LONDON (Reuters) - Prime Minister Theresa May said on Wednesday the "Windrush generation", people from the Caribbean who came to Britain as children after World War Two, were British and her government would not tell them to leave the country.
The Windrush generation were invited to Britain to plug labour shortfalls between 1948 and 1971 but some of their descendants have been caught up in a tightening of immigration rules overseen by May in 2012 when she was interior minister.
"These people are British, they are part of us," May told parliament, repeating her apology to 12 Caribbean nations she made on Tuesday. "I want to say sorry to anyone who has had confusion or anxiety felt as a result of this."

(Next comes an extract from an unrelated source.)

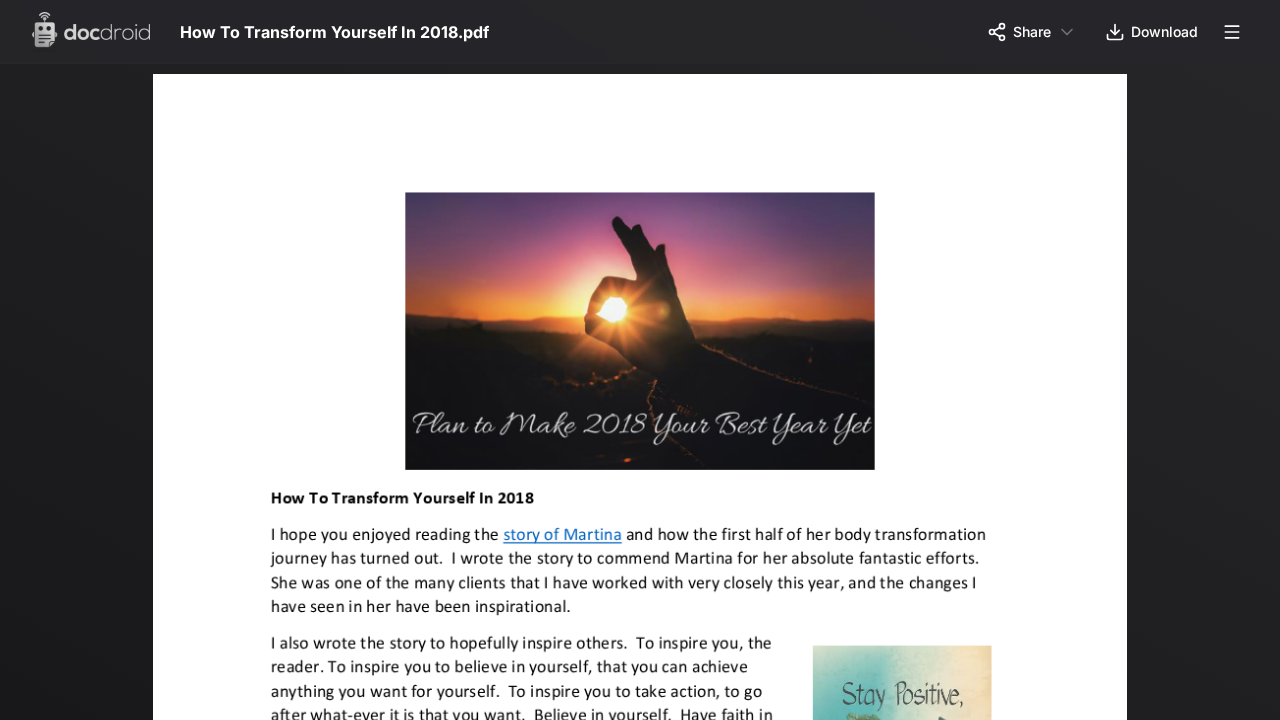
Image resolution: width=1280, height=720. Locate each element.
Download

May, a former interior minister, told parliament the government was doing all it could to help those people who had been wrongly labelled illegal immigrants.
The opposition Labour Party demanded to know whether she was in charge when migrants' identity documents were destroyed by the Home Office (interior ministry), but on Wednesday May told parliament that it had happened in 2009 when the opposition Labour Party was in government.
"What the prime minister said was that the decision was taken in 2009 when there was a Labour government," her spokesman told reporters, adding that it had been an operational decision by the UK Border Agency.
He also said EU citizens had nothing to fear about their rights after Brexit after the Windrush affair.
"Very strong guarantees have been given to EU citizens ..," he added.